**Document text**:
--------------------------------

# Fasterer Python

Pure Python is slow, for two reasons. First, it is an **interpreted language**, which is always less efficient than a compiled language. Second, Python was originally conceived to work on a single thread, to make programming easier. It has a **Global Interpreter Lock (GIL)**, which means that only one python instruction is carried out at a time.

However, there are easy ways to make Python code run **very fast**, circumventing these problems.

First, Python is very good at interfacing with non-Python libraries. This means you can write fast, compiled code in Rust or C++, and then call it from Python. The compiled libraries are exempt from the GIL, meaning that they can do their own threading, as well.

Second, there are a couple forms of parallelism within Python which circumvent the GIL.

## Numpy

Numpy ("Numerical Python") is a fast library for doing all kinds of numerical array operations in Python. It's written in an unholy combination of C++ and Fortran, but as a user, you never have to worry about that!

The golden rule of Numpy is that using numpy operations on numpy arrays is going to be fast, but using Python operations will be slow. For example, iterating over a matrix with for loops is slow, but operating on a matrix with numpy operations is fast.

Let's see an example...

In [4]:
import numpy as np

In [None]:
# ------------------------------------------------------------
# 📝 Exercise 0 – Pure Python vs Numpy
# ------------------------------------------------------------
# First, let's create a Numpy matrix and perform some
# operation to confirm that, indeed, numpy is faster than
# pure python. Mostly we just want to get used to using basic
# numpy operations.
#
# 1) Create a 1024x1024 numpy array, which is 1 along the main
#    diagonal, and 0.1 everywhere else.
# 2) Write a function which adds a constant to each entry in
#    the matrix, using Python for loops to update each entry.

--------------------------------

**Supplied data**:

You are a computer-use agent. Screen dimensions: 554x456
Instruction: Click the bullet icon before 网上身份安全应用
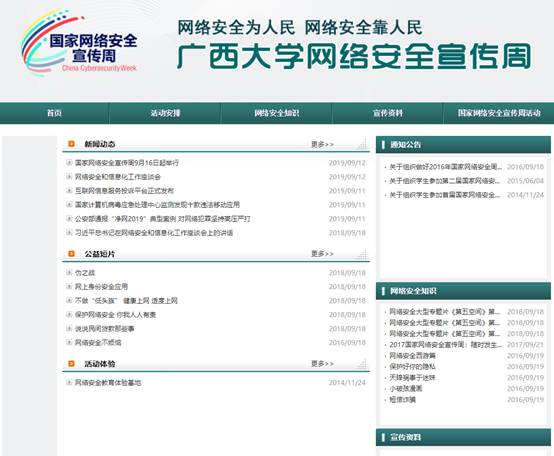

--------------------------------

Using the Python speed text above, say whether each statement agrees with it, answering yes or no and quoting the deciding words: (a) Numpy is written partly in Fortran. (b) Compiled libraries called from Python are bound by the GIL. (c) Iterating over a matrix with for loops is fast.

**Result for this exercise**:
(a) Yes: "It's written in an unholy combination of C++ and Fortran"
(b) No: "The compiled libraries are exempt from the GIL"
(c) No: "iterating over a matrix with for loops is slow"